[net.lang.c] Comments on your program

cottrell@nbs-vms.arpa (COTTRELL, JAMES) (11/28/85)

/*
> Everybody I've shown this program to has *groaned* and complained
> about what a nasssty program it was...  This program was written
> to help decode a bitnet routing table that I had been netcopy'd
> to me and didn't get translated into ascii.  So after running dd
> over it, the line markers had disappeared into never never land.
> But from looking real closely at the file I could see that each
> line was supposed to start with ROUTE.....  thus this program:

It doesn't work. Suppose the sequence `ROUROUTE' occurs. The second
`R' will not be recognized as the start of the sequence!
 
> #include <stdio.h>
> 
> main()
> {
> 	register int r, o, u, t, e;
> 
> 	while ((r = getchar()) != EOF) {
> 		if (r == 'R')
> 			if ((o = getchar()) == 'O')
> 				if ((u = getchar()) == 'U')
> 					if ((t = getchar()) == 'T')
> 						if ((e = getchar()) == 'E')
> 							printf("\nROUTE");
> 						else
> 							printf("ROUT%c", e);
> 					else
> 						printf("ROU%c", t);
> 				else
> 					printf("RO%c", u);
> 			else
> 				printf("R%c", o);
> 		else
> 			putchar(r);
> 	}
> 	putchar('\n');
> }
> -- 
> David Herron,  cbosgd!ukma!david, david@UKMA.BITNET.
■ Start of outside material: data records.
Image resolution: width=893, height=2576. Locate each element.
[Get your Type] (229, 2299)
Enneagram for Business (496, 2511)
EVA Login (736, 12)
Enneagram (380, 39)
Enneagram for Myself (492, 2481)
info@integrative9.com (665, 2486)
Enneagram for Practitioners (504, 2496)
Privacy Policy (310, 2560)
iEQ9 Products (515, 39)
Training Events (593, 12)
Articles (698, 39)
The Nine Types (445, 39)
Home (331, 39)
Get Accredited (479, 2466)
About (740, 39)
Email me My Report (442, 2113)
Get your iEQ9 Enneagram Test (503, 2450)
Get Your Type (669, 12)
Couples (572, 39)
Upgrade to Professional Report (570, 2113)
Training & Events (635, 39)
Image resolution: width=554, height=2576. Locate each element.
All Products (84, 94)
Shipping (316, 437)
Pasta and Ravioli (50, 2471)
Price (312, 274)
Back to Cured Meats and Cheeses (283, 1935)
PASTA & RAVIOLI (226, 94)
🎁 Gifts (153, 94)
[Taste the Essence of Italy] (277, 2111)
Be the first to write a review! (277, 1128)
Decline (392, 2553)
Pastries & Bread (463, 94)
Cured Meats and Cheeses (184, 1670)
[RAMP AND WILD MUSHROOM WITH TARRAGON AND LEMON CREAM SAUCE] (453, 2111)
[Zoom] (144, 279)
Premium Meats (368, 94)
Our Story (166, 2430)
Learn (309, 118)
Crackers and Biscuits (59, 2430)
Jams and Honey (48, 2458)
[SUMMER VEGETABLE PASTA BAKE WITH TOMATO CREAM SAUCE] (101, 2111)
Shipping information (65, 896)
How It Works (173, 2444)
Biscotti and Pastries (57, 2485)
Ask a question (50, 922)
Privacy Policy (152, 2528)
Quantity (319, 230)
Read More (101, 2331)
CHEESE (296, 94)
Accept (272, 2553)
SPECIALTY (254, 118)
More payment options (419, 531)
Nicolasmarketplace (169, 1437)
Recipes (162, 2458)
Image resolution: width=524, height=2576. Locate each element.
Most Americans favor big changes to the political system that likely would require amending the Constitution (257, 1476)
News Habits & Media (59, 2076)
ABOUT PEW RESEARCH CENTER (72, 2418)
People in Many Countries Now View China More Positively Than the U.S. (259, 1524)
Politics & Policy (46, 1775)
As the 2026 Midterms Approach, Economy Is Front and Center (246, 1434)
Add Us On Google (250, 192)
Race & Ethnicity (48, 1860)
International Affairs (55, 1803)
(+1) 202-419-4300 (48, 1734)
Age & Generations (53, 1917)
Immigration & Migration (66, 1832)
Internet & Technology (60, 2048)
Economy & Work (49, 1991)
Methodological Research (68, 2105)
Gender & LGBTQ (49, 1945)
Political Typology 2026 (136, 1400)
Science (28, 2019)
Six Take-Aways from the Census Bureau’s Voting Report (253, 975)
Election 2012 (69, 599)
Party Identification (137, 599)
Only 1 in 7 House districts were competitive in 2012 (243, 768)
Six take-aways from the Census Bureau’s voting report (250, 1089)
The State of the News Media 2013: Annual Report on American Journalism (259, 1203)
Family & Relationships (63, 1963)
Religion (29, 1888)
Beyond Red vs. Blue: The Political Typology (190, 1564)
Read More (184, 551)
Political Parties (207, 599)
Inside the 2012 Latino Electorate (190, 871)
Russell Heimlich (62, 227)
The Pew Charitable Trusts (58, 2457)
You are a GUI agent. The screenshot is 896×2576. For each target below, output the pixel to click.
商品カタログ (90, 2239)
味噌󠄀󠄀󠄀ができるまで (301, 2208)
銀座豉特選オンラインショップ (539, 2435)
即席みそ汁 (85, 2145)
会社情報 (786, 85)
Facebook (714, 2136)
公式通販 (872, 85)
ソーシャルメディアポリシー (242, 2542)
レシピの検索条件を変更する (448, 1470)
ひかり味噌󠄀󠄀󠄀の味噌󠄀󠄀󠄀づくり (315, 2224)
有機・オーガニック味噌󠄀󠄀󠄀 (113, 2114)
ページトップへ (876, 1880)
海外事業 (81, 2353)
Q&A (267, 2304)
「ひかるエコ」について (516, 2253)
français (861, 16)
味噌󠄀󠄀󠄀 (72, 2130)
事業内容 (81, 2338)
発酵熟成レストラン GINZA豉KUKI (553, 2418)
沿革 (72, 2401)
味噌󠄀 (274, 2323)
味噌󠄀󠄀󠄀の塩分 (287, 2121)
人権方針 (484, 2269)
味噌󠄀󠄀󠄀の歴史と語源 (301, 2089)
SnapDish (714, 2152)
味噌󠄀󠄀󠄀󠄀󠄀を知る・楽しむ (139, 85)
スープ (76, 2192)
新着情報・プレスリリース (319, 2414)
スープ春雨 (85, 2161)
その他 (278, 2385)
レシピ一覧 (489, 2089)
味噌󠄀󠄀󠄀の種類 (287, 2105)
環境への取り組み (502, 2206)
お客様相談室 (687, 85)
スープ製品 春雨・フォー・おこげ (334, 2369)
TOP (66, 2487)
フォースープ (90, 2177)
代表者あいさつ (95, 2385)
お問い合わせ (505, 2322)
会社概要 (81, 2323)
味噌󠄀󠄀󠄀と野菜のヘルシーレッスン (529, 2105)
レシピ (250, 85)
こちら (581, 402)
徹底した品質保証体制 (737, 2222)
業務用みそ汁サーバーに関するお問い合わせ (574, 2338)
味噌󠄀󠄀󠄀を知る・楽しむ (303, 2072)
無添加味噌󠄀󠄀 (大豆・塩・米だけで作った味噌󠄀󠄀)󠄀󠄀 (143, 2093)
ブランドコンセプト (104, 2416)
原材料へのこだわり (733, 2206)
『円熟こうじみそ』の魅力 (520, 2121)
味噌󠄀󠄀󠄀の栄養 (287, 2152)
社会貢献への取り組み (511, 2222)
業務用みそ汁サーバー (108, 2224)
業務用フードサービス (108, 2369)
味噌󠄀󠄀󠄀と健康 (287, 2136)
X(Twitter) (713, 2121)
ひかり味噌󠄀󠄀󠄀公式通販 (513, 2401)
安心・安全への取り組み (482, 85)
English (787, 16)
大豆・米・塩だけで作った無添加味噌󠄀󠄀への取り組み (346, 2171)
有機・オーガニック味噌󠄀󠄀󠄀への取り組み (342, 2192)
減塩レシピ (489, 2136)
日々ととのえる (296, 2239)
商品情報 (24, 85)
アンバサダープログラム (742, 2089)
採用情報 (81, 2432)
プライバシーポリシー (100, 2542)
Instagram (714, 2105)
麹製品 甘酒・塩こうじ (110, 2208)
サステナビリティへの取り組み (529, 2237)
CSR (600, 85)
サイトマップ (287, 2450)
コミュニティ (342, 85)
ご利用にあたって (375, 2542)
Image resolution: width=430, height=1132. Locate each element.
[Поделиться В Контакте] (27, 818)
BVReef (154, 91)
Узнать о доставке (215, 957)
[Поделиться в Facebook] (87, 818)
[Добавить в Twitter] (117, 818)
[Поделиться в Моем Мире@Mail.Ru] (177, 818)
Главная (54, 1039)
I thought of ways to use existing tools to do the job. How about this:
1) run thru `tr' to change all `R's to newlines. This gives you all
possible places where a line might start. Now run an `ex' script that
chex (wheat, corn, rice) each line begins with OUTE. If it doesn't,
then put back the R. Then for each line that begins with an R, join
it with the previous line. Finally, put back an R on each line.
So we have:
		v/^OUTE/s/^/R/
		g/^R/.-1,.j
		g/^/s/^/R/
		wq

If you're clever you might be able to work out a sed script.

> Experience is something you don't get until just after you need it.

To quote what you once said to me:`Now why didn't you think before posting?'

	jim		cottrell@nbs
*/
------

jsdy@hadron.UUCP (Joseph S. D. Yao) (11/30/85)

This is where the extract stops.